[[ Text excerpt, beginning ]]

What a week- I got a (temporary) promotion at work yesterday following an interview. I am now an acting Assistant Headteacher. Yup. Tonight I am off to meet our MP, Graham Brady (Con), at his surgery in Altrincham to explain our situation to him- that Trafford Council have taken the 'irrational' decision to cut our disabled son Isaac's respite and support package by over 50% and how this is an unjust attack on a disabled child and his family. I suspect he will know little about it (Trafford Council seem to have done very well at keeping the whole thing very quiet), and maybe he'll care even less, but he represents us and he's going to hear our views and hopefully at least ask some questions. Simultaneously, we have taken legal advice and Trafford will be hearing from our solicitor shortly. When we win, I'll let you know.

Gene Maltais made several hot rockabilly records in his 1950s heyday. This was one of them.

Lovemakin'

True Is The Dream

'... mixed with nostalgia, but it's a dream that I'll always hang on to, that I'll always run to, won't you join me by the riverbank?'

This semi-psychedelic love letter to his childhood in the fields of Surrey is a song I never get tired of and shows Mr Weller, even as the sharp mod and angry young man of the early 80s, could hit the nostalgia button as well as the next man. Especially when childhood is compared to the travails of adult life- 'now life is so critical, life is too cynical, we lose our innocence, we lose our very soul'



Wonderful stuff. And not a million miles in tone and tune from his solo comeback (as the shortlived Paul Weller Movement) in 1992, Into Tomorrow. At one point I saw the 12" of this in Vinyl Exchange for £40. I was one of the few who bought it when it came out.

[[ Text excerpt, end ]]

**Task objective:** Carry on the blog excerpt above, starting right after its final sentence.

[[ Information shown, beginning ]]

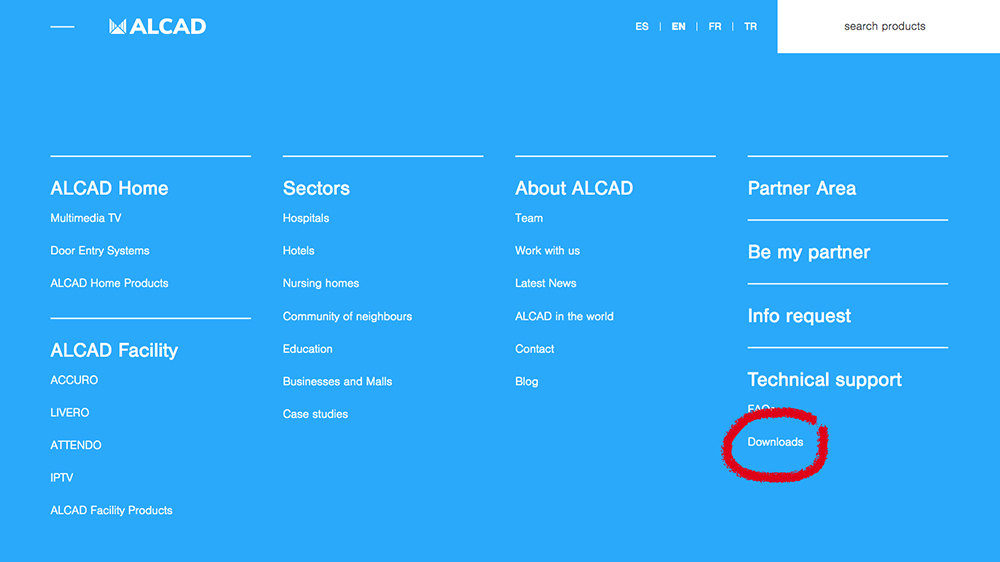Open Be my partner page
This screenshot has width=1000, height=562.
tap(809, 252)
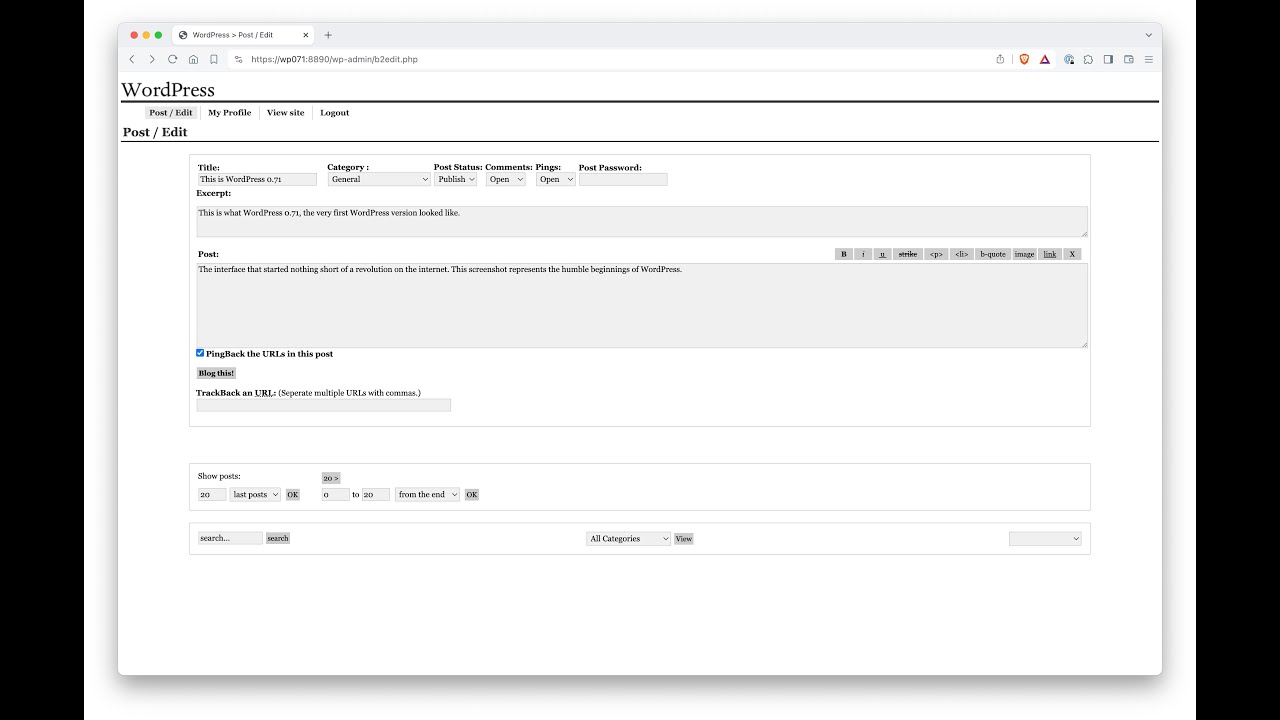
Task: Click the underline u formatting button
Action: click(882, 254)
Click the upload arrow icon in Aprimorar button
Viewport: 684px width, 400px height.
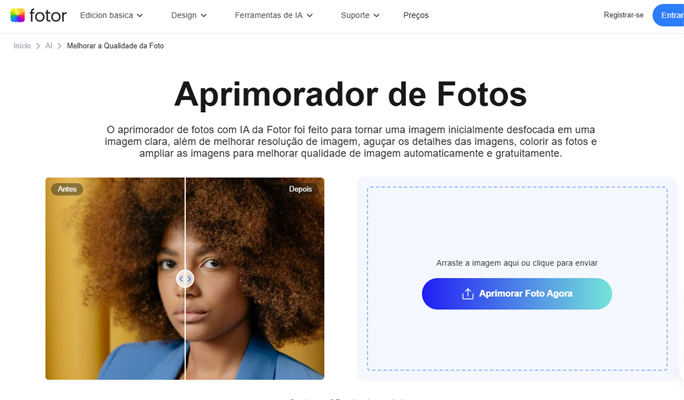point(468,294)
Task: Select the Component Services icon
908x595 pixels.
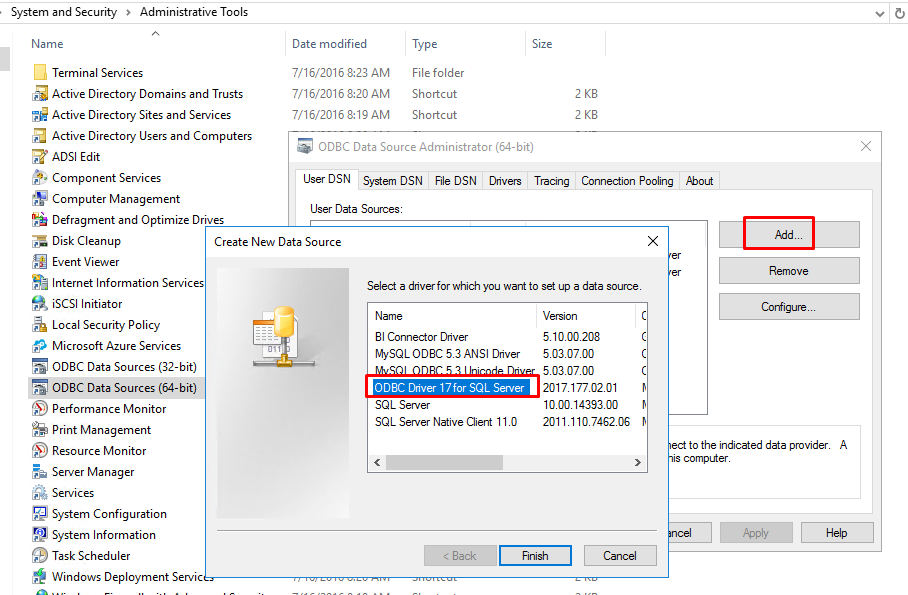Action: [40, 178]
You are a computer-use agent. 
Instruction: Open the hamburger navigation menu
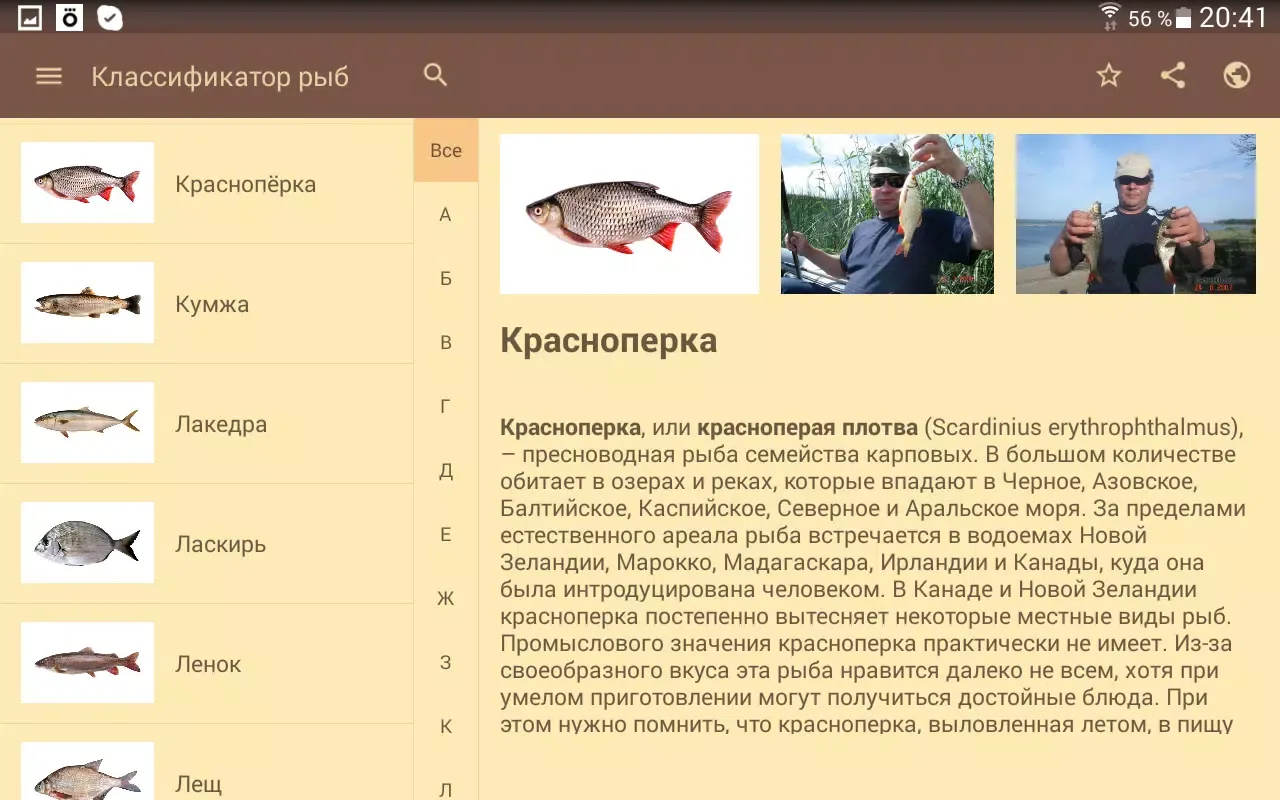[49, 77]
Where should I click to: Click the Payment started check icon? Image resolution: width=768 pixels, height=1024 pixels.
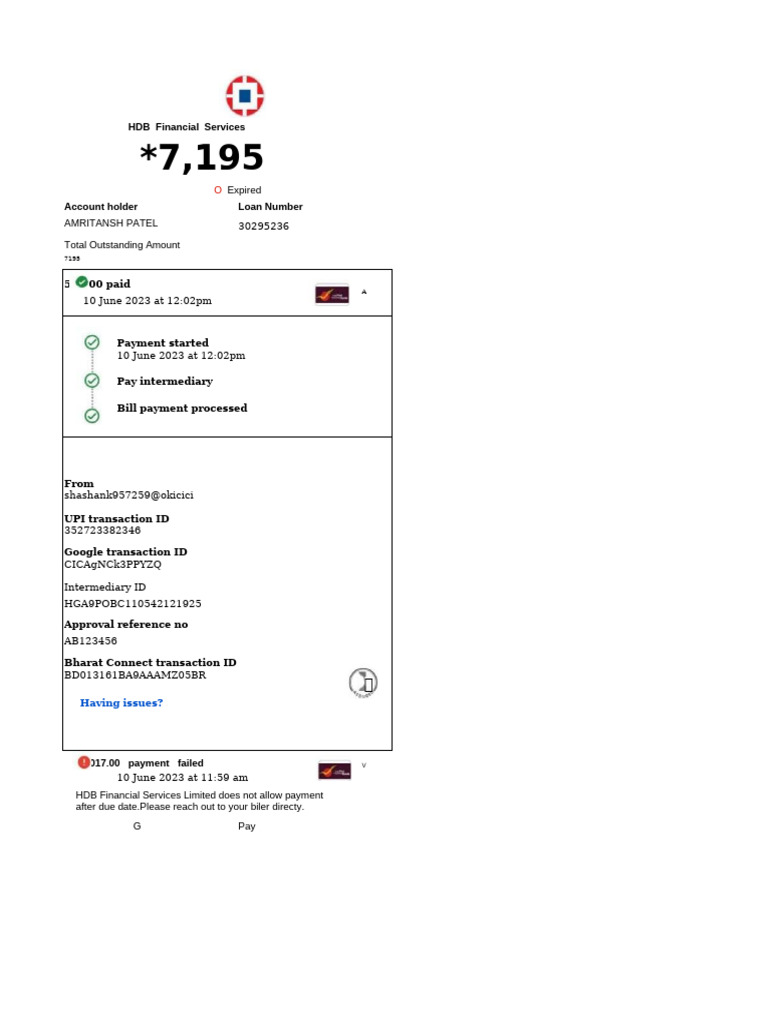[92, 342]
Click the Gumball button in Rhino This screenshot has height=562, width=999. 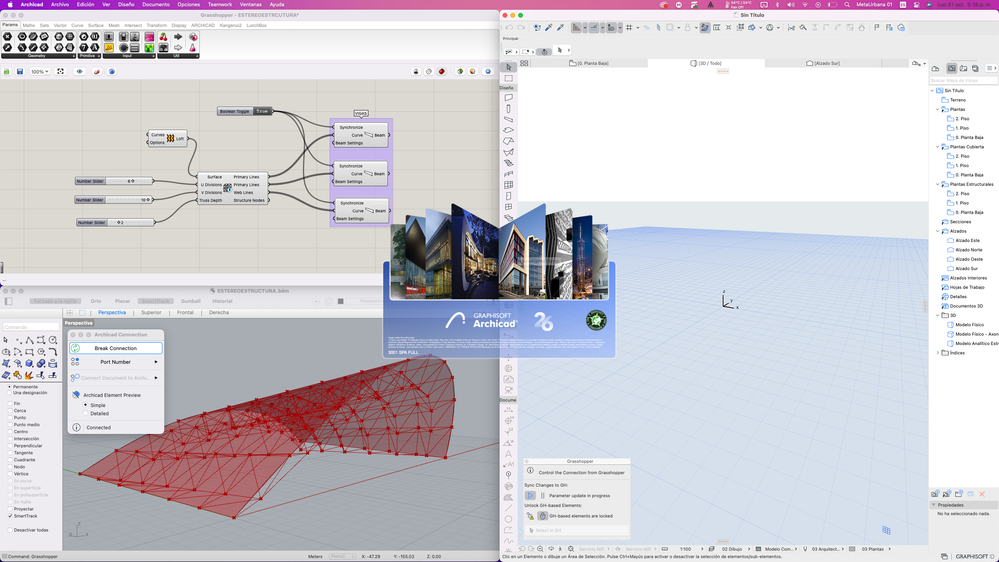click(x=190, y=301)
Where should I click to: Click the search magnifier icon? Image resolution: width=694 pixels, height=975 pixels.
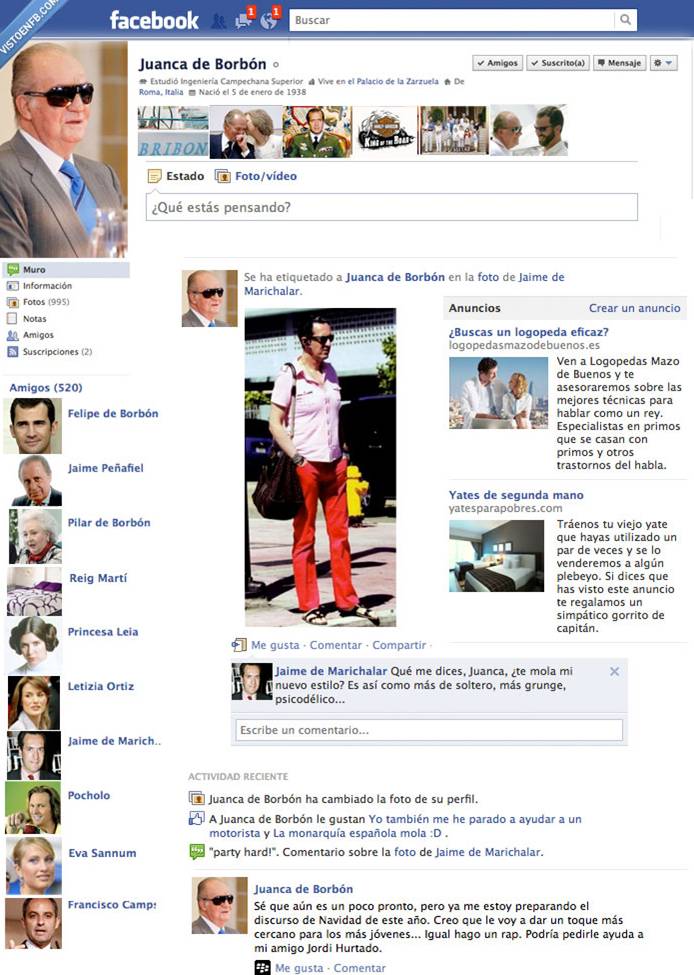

[[ Information shown, end ]]

**Answer area:**
Thursday, 5 December 2013

Tomorrow Your Heart


These four young ladies were Honey Ltd, discovered by Lee Hazlewood in Los Angeles in the 60s and signed to his Lee Hazlewood Industries label. Lee named the band, put them in the studio, recorded them and launched their honey-clad vocals into the cut throat world of 1960s pop. After which, a quick fade into nothing. Our Mums probably looked something like this forty odd years ago.

Honey Ltd have recently been re-issued in their own right and as part of a mammoth LHI boxed set (everything Lee Hazlewood's record label put out in one box, from a time when money wasn't an issue). Lee moved to Sweden in the 70s (by which time money had become an issue) and spent much of the rest of his life there.

Tomorrow Your Heart

Wednesday, 4 December 2013

One Minute's Remix



A little additional Weatherall/Asphodells post for those of you who might be interested in such things- a remix of One Minute's Silence by Andrew Weatherall's brother Ian (who once traded musically as the Sons Of Slough). Adds some thumping live sounding drums and dense guitars.




Parquet Floor


I was thinking only the other day how little new guitar music I listen to at the moment (going back months, all year maybe). Then I heard this song by Parquet Courts. Great ramshackle guitar riff, buckets of  energy and Lou Reed style vocal delivery. It's not going to change the world or anything but I'm quite partial to it right now. Admittedly I haven't heard the whole lp yet but I will especially as I've also just noticed Piccadilly Records have made it their album of the year.

Furthermore, I do like a parquet floor. What's your favourite type of flooring?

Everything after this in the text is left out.